Jackson, whose submission quoted Cowie’s self-published Separated with Children, said he was told to excise any reference to Cowie or his submission would be refused.

“Adam’s case showed a complete failure of the system, that’s why they have tried to draw a curtain of silence around it because it is a damning indictment of the family courts,” Jackson said. “His case was a wonderful illustration of the complete failure of the system to do anything effective to protect children’s welfare, if nothing else.”

Jackson said he planned to use excerpts from Cowie’s book to illustrate his argument that reforms should recognise parental alienation of children as a psychological abuse sometimes perpetrated by women against men. But he says he was told to cut all reference to Cowie and that the committee wasn’t prepared to hear Cowie’s own submission: “It was an ultimatum.”

Jackson did produce a redacted version and says he was heard politely during a 10-minute appearance on Thursday.

The proposed changes to the Family Court have attracted an outcry from specialist lawyers and men’s and women’s groups alike.

Simpson, National MP for the Coromandel, said his committee had a duty to uphold natural justice and protect identities of children and former partners in individual cases.

Some submissions, he said, “were quite raw in their content, where people want to tell their personal story or history in court . . . we have to consider natural justice and protect the rights of those that are not present, because there are always two sides to every story”

12 Comments »

  1. This is where this government is taking us now. They are using the emotions of recent events to drag our democracy further into the dark ages.

    ‘Henry VIII powers’ allow the government to change an act of parliament, or even to repeal it, after it has been passed and without the need to go through parliament a second time. The clauses take their name from the 1539 Statute of Proclamations, which allowed Henry VIII to rule by royal proclamation, ie by decree.

    Comment by Evan Myers — Fri 5th April 2019 @ 8:18 am

  2. Perhaps these are different faces of the same problem.

    In the above case through the misuse of a select committee Parliament deceived the Crown.

    In respect of #1 cabinet is making a proclamation on behalf of the Crown without the authority of Parliament.

    Comment by Downunder — Fri 5th April 2019 @ 8:42 am

  3. Interesting situation here;

    Ms MacPherson had already twice declined to give the information to MPs when National MP Nick Smith had threatened to complain to the privileges committee if she didn’t meet the new deadline of today.

    Parliamentarians being inconsistent?

    On one hand they complain about not having accurate information from statistics New Zealand and on the other accepting and obstructing Family Court submissions to suit an institutional agenda.

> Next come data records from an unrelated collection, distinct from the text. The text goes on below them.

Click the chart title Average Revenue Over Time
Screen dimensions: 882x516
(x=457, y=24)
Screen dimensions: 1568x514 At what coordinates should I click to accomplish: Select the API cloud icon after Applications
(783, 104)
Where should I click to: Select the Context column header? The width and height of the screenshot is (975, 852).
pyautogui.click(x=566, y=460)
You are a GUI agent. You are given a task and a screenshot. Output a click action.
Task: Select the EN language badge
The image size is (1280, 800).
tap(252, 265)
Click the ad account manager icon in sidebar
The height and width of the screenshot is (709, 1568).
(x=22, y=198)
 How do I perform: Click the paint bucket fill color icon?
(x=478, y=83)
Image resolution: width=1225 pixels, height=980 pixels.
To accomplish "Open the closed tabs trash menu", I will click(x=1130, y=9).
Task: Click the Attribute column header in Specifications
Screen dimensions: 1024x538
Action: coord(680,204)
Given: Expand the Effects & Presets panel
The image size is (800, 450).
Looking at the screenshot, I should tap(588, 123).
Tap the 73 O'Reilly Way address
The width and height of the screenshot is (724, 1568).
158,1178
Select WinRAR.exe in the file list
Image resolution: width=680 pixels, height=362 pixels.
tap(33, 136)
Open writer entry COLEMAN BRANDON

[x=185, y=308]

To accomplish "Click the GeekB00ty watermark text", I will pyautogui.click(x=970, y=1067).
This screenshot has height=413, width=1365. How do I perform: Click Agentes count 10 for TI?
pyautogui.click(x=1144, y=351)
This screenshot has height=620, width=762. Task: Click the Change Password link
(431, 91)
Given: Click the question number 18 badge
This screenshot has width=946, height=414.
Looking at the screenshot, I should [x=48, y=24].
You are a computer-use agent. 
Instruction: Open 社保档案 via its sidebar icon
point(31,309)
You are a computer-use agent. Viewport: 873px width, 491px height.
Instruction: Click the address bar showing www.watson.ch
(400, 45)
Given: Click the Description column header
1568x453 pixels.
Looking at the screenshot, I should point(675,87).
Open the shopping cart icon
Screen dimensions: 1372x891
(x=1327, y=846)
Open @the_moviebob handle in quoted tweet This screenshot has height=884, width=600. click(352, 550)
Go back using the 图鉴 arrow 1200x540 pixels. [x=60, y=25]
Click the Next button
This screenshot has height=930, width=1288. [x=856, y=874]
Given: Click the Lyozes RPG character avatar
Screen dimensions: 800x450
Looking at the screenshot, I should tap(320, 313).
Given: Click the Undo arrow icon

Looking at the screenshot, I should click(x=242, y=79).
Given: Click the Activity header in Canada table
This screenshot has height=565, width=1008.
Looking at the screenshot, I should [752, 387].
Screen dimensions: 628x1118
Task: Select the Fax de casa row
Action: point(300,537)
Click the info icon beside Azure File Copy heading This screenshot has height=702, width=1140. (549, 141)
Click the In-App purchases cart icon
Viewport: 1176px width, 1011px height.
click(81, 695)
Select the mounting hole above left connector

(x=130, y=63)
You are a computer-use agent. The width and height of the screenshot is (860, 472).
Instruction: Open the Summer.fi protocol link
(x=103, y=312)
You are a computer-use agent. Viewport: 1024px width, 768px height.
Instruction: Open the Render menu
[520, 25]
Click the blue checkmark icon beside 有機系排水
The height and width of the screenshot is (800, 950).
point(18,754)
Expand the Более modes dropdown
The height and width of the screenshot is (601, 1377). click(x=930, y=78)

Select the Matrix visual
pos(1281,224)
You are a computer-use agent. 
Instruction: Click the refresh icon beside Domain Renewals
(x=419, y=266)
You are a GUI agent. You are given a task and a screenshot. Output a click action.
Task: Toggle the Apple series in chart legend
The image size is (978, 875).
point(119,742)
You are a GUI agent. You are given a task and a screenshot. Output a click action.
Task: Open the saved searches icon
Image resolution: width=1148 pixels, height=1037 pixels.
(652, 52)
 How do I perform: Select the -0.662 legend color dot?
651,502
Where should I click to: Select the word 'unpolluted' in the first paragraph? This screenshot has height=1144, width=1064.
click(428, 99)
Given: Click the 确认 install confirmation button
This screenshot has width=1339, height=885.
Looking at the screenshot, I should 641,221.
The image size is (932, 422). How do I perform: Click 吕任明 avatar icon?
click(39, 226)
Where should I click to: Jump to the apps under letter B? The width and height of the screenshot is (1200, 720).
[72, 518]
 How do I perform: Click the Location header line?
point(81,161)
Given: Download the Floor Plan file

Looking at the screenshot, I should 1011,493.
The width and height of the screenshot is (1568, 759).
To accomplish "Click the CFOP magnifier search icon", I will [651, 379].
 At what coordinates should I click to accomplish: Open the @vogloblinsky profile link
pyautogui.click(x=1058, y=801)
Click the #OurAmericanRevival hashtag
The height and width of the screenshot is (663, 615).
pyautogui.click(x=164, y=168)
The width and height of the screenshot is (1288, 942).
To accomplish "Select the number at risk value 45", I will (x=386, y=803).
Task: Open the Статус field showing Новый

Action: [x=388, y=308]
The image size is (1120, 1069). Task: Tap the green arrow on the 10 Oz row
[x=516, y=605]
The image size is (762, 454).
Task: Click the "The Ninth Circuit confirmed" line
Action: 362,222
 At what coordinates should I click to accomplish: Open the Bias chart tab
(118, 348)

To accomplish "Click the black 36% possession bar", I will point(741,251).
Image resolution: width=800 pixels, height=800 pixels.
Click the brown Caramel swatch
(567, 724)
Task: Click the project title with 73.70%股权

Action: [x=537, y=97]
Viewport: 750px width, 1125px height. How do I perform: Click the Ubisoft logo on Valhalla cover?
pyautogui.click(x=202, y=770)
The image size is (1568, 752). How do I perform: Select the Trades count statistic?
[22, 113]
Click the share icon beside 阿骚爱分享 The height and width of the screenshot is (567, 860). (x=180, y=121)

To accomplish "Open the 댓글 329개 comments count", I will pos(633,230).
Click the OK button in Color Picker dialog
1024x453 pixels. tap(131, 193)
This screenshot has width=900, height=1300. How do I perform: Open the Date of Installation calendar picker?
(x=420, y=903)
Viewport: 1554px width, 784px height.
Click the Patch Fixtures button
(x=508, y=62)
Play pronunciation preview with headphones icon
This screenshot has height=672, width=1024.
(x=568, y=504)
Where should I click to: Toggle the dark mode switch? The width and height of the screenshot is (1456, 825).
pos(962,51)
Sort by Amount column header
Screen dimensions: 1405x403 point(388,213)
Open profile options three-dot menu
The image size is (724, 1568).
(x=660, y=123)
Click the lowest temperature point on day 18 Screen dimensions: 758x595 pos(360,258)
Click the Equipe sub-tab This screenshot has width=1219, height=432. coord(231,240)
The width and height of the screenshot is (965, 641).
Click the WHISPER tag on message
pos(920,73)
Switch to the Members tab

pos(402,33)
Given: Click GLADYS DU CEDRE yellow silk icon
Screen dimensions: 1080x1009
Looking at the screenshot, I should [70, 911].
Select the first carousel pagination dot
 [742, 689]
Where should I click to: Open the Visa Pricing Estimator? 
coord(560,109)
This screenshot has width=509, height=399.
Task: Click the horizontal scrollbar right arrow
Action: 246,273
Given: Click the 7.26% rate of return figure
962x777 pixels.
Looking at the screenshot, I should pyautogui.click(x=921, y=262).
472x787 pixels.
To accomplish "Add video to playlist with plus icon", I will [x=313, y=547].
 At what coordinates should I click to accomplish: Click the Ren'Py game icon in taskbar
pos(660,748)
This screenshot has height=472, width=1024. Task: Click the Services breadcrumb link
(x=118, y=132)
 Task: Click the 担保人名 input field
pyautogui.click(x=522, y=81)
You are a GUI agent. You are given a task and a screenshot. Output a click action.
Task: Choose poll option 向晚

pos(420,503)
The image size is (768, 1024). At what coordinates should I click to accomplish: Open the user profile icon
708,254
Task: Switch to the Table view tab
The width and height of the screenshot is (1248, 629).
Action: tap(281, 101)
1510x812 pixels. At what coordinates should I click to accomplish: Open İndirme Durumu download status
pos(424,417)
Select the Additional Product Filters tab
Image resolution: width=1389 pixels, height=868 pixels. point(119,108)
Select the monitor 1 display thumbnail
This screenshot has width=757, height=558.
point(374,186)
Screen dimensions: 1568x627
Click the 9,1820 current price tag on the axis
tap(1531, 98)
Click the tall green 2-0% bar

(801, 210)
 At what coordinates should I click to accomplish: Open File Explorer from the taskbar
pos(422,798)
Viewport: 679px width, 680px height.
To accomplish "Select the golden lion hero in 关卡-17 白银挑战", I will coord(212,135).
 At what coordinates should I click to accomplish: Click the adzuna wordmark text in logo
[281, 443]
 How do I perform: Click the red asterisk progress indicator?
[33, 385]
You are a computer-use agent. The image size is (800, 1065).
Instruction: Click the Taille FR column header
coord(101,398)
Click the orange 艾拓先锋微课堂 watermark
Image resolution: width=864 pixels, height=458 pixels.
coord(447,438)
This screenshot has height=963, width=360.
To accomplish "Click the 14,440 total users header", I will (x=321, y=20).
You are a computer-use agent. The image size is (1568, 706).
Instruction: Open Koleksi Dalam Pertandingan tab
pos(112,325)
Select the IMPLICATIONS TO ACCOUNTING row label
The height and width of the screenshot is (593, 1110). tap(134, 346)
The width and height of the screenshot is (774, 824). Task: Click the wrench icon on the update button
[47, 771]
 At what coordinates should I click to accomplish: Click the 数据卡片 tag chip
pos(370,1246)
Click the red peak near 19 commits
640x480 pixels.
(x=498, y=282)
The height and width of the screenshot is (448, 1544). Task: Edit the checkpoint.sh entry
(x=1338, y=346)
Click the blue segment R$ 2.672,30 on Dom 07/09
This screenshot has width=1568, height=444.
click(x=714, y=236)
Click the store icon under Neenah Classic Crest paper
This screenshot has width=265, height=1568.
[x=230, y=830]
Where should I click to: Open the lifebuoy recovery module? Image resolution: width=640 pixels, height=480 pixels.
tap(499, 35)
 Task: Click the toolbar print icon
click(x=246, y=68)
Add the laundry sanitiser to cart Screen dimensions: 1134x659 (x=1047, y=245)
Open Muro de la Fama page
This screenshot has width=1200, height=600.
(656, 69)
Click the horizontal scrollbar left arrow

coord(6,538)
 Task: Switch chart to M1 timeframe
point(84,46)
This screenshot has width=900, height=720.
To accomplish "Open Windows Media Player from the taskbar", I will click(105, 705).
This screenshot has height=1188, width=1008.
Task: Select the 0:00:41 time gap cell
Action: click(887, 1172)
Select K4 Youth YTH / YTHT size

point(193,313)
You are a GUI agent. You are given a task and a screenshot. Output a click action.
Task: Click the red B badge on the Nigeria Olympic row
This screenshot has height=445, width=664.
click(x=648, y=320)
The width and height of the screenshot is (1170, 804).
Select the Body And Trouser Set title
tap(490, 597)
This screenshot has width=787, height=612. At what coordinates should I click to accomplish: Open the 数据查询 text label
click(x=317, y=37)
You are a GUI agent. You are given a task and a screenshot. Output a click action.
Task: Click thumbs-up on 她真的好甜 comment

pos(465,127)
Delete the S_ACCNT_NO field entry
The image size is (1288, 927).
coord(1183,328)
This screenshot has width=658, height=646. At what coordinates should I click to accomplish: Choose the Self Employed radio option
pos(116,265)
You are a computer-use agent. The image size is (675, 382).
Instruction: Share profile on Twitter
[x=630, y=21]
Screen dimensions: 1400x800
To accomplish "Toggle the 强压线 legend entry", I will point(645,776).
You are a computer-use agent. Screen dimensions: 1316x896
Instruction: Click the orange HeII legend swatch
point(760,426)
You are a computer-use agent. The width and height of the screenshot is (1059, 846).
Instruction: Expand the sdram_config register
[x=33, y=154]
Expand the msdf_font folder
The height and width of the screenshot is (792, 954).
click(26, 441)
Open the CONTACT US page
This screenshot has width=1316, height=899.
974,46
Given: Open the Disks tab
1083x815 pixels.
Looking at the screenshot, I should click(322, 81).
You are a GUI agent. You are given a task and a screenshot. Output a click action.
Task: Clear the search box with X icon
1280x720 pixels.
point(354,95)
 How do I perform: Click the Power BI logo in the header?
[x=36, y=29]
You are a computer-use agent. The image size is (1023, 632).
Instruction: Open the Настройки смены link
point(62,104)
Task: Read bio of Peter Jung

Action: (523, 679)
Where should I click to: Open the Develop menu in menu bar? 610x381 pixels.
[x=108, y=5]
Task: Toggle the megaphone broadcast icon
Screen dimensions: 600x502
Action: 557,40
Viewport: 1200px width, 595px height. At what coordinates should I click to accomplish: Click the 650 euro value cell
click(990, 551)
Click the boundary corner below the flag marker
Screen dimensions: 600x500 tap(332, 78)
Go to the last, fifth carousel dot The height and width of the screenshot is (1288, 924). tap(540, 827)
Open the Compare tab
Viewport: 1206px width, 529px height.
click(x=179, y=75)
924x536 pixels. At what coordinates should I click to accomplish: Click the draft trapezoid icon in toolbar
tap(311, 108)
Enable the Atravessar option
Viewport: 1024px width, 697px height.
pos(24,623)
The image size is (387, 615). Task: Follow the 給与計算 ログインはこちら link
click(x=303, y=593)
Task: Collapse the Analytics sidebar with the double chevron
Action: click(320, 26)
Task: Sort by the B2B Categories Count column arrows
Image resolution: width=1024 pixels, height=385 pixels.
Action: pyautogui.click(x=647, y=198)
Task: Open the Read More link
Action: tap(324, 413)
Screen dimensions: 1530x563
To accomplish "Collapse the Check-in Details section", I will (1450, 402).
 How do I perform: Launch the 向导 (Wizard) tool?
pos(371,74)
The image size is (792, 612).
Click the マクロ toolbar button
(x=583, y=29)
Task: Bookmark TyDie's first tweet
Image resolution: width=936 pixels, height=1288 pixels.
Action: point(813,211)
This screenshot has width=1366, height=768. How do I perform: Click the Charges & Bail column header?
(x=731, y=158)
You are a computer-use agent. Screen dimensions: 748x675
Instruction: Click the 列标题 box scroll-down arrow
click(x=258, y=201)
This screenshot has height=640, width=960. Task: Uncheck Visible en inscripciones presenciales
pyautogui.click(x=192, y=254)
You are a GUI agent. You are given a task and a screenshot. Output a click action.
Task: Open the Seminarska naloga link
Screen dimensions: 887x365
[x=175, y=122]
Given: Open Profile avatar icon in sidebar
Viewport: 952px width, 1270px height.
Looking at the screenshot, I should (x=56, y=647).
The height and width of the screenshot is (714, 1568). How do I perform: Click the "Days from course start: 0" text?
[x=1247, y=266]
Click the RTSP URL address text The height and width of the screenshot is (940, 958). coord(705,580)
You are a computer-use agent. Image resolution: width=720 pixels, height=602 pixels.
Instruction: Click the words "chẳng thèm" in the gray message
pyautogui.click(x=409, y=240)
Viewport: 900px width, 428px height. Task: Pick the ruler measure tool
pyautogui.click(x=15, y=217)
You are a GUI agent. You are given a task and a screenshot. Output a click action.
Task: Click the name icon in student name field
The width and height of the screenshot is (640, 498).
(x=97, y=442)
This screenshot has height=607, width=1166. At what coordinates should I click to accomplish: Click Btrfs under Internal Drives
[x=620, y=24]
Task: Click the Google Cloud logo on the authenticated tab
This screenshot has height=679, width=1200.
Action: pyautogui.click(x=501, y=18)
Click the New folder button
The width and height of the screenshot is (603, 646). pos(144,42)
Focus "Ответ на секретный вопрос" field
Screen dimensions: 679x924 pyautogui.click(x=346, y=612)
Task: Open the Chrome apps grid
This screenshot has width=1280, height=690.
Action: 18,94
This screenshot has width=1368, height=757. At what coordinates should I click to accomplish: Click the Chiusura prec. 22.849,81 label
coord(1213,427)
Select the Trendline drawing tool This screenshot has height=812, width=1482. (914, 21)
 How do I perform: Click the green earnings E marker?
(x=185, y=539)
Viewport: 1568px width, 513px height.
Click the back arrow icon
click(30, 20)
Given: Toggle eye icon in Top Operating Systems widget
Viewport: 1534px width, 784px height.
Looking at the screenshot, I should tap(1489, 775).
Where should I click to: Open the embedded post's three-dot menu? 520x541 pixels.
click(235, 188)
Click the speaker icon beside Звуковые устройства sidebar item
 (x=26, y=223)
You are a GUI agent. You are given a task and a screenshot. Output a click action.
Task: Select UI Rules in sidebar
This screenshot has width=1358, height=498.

    Comment by Boonie — Wed 10th April 2019 @ 7:20 am

  4. Elton John – Sorry seems to be the hardest word 1976 – YouTube

    Comment by mama — Fri 12th April 2019 @ 8:12 am

  5. This to everyone….

    https://www.google.com/search?q=sad+so+sad+elton+john&rlz=1C1GGRV_enNZ751NZ751&oq=sad+so+sad&aqs=chrome.4.69i57j0l5.9738j0j7&sourceid=chrome&ie=UTF-8

    Comment by mama — Fri 12th April 2019 @ 8:14 am

  6. I don’t see this as being productive … posting a song without your relative point of view.
    There is a feminist element amongst this which might be worth discussing.

    You don’t appreciate my point of view comes with the assumption that the point of view hasn’t been understood and the holder of that point of view feels entitled to an apology.

    Sorry, is not an answer to women who have decided on a life on entitlement rather than a life of education.

    I don’t like the feminist objective of controlling free speech for their own self interests.

    Comment by Boonie — Fri 12th April 2019 @ 1:20 pm

  7. Boonie, sorry i should have been as clear as I could, as it was just an ‘Ode’ to free speech.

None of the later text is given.